• _Activity list_
1 > In the Eldridge excerpt, print the passage from "Eldridge had endorsed" up to and including "January 7, 2009.".
2 > Which towns does the Eldridge excerpt name as part of the district he represented in the Massachusetts House?
3 > According to the Eldridge excerpt, who won the 2007 Democratic primary in which Eldridge finished third?

• _Selected excerpt_

#####

Eldridge was elected to Massachusetts House of Representatives on November 5, 2002. Upon his election, Eldridge became the first elected official in the history of Massachusetts to be elected as a Clean Elections candidate. To date, he remains the only such elected official, as the Massachusetts Clean Elections law was repealed a little over a year later. He was subsequently sworn in on January 1, 2003. The district included the towns of Boxborough, Harvard, Lunenburg, Shirley, and portions of Acton and Lancaster.

In 2007, Eldridge was a candidate in the Democratic primary for a special election to replace Marty Meehan as United States Congressman for Massachusetts's 5th congressional district. He lost the five-way Democratic primary to Niki Tsongas, whom he then endorsed. The Lowell Sun called Eldridge's third-place finish a "sign of a bright future".

Eldridge had endorsed Barack Obama for president, and was elected to be a pledged delegate for Obama at the 2008 Democratic National Convention.

Eldridge assumed the Massachusetts Senate seat formerly held by Pam Resor (District of Middlesex and Worcester) on January 7, 2009.

#####

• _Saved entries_
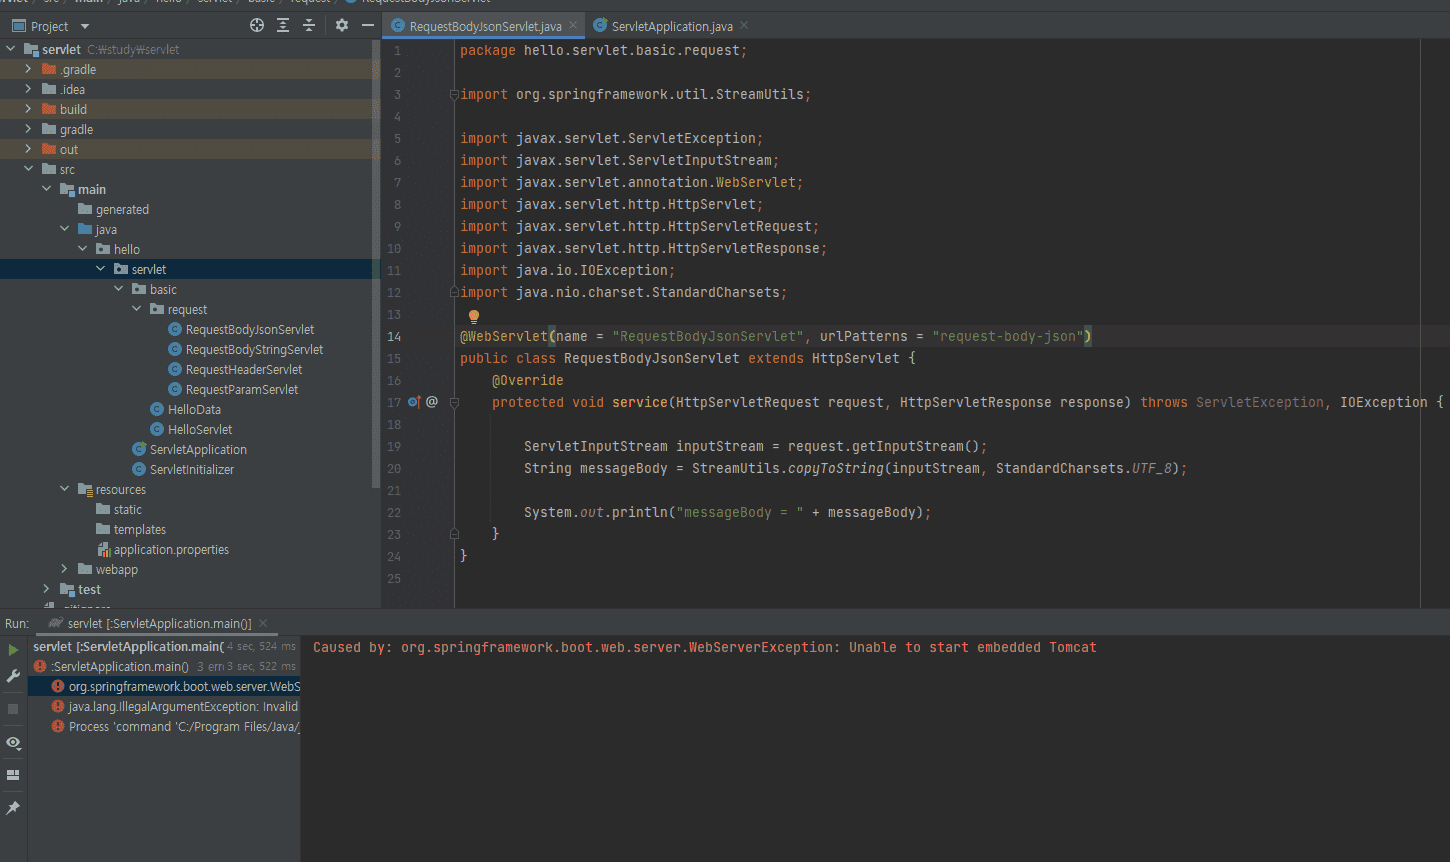Viewport: 1450px width, 862px height.
Task: Expand the build folder in project tree
Action: coord(28,109)
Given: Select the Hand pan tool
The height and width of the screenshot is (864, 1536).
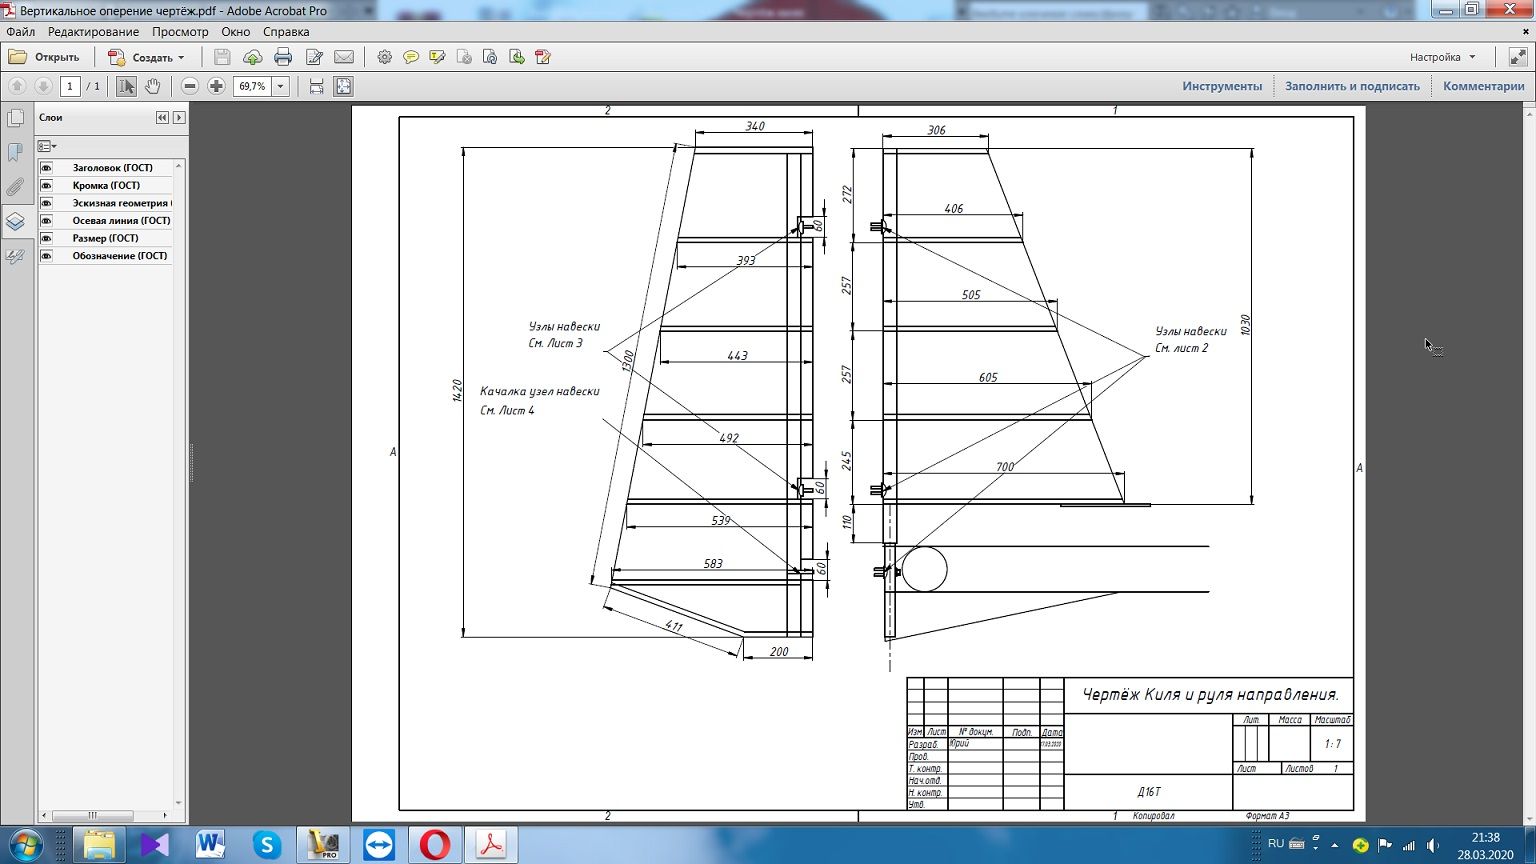Looking at the screenshot, I should [x=152, y=87].
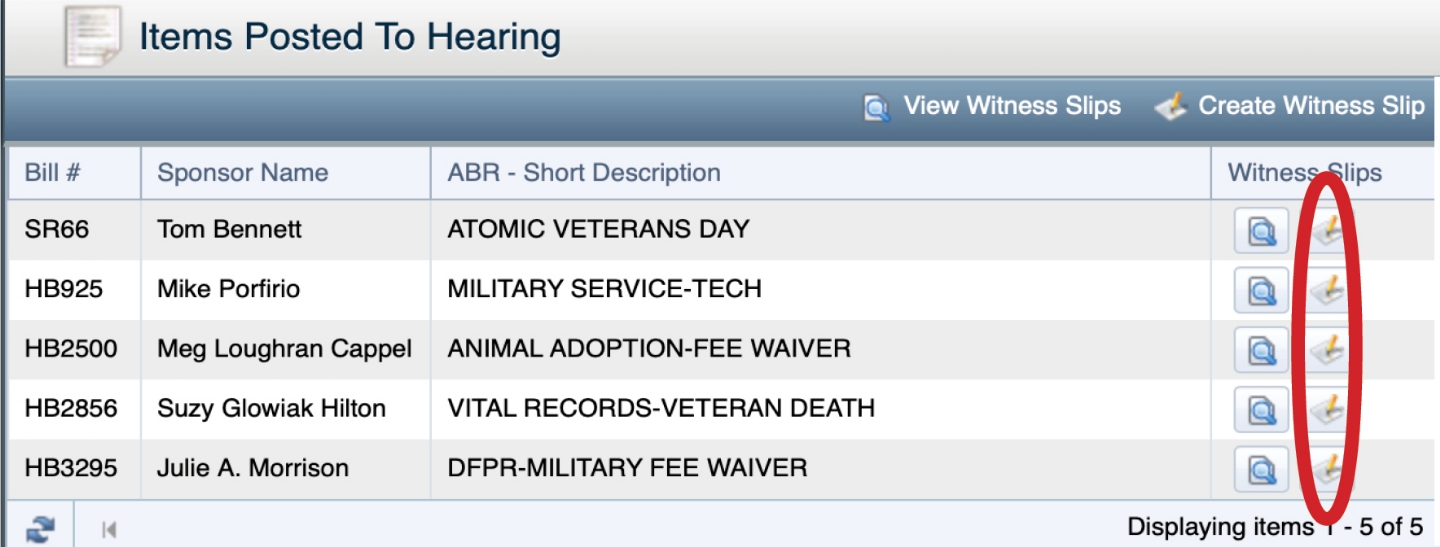Go to first page of results
The image size is (1440, 547).
[108, 530]
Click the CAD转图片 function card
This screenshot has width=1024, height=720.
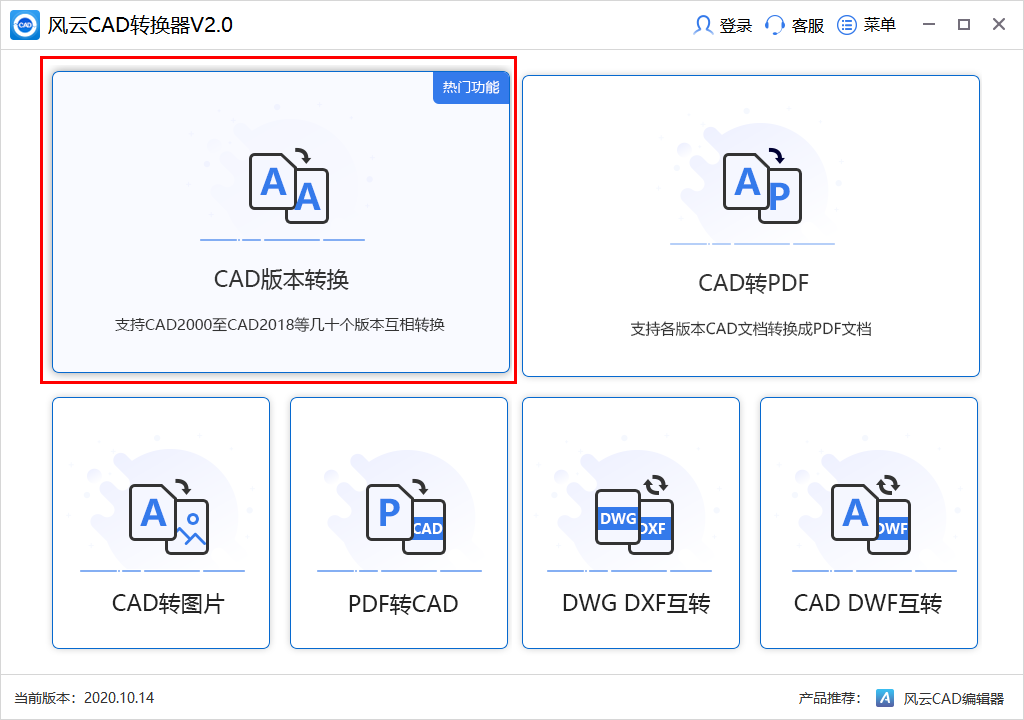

#####

• _Task responses_
1 >
Eldridge had endorsed Barack Obama for president, and was elected to be a pledged delegate for Obama at the 2008 Democratic National Convention.

Eldridge assumed the Massachusetts Senate seat formerly held by Pam Resor (District of Middlesex and Worcester) on January 7, 2009.

2 > Boxborough, Harvard, Lunenburg, Shirley, Acton (portions), Lancaster (portions)

3 > Niki Tsongas